ECPO joins several important digital collections of the early Chinese press and puts them into a single overarching framework. In the first phase, several databases on early women’s periodicals and entertainment publishing were created: “Chinese Women’s Magazines in the Late Qing and Early Republican Period” (WoMag), “Chinese Entertainment Newspapers” (Xiaobao), and databases hosted at the Academia Sinica in Taiwan. These systems approach the material in two ways: in the intensive approach we record all articles, images, advertisements, and related agents and assign them to a complete set of scanned pages, while in the extensive approach we record the main characteristic features of publications. ECPO is distinguished from other existing databases of Chinese periodicals in that it not only provides image scans but also preserves materials often excluded in reprint, microfilm, or digital (even full-text) editions, such as advertising inserts and illustrations. In addition, it aims at incorporating metadata in both English and Chinese, including keywords and biographical information on editors, authors and individuals represented in illustrations and advertisements in the journals.

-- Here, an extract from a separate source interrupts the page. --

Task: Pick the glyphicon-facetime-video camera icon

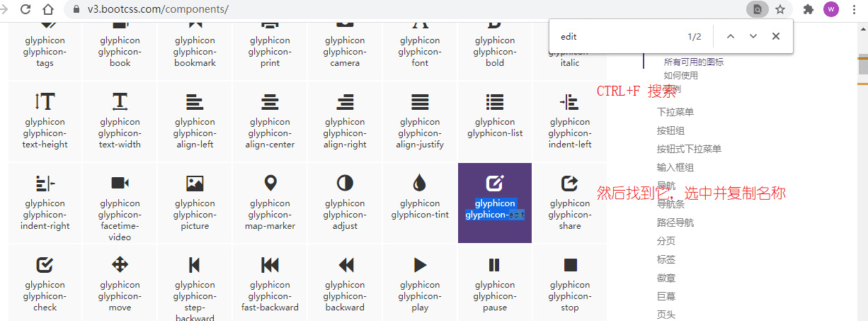Action: [120, 184]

As the material basis of the database consists mostly of image scans, the project has been running experiments on one Republican newspaper to explore approaches toward full-text generation. Computer-aided processing of image scans of historical periodicals is still challenging with the current state of technology, in particular, because processing standards for Latin-script newspapers do not apply to the Chinese context. It is only with new approaches in machine learning that it is now possible to transform material that was previously inaccessible just a few years ago. However, many challenges remain. Extremely complex layouts resulting in difficulties for reliable automatic detection of page segmentation have prevented full-text generation for these newspapers even within China.
The application of artificial intelligence requires a ground truth data set. This error-free, manually corrected text with structural information is used for evaluation and training of software models for text and layout recognition. In the fall of 2021, the project successfully implemented OCR on a newspaper 晶報 Jing bao (The Crystal) sample with a character error rate below 3% (Henke 2021). On that basis, the project is now expanding and generalizing its approach. With additional funding recently received from the Research Council Cultural Dynamics in Globalized Worlds for the first half of 2022, the project is currently producing a new data set. The project’s aim is to offer a solution to automatically produce full text from Republican newspapers using neural networks and machine learning.
The project’s current work will further develop its original aims and contribute to the field of research as a whole. With the disclosure of the project’s network models and data sets, its results can be reproduced and evaluated, and others can adopt its approaches in the field. Although processing non-Latin-script is still a challenge in many cases, the project hopes its work may serve as good practice examples for such initiatives.
The data set provides a first and complete extract of all metadata edited by the project so far. Future versions will also incorporate the fulltext produced in our OCR pipeline.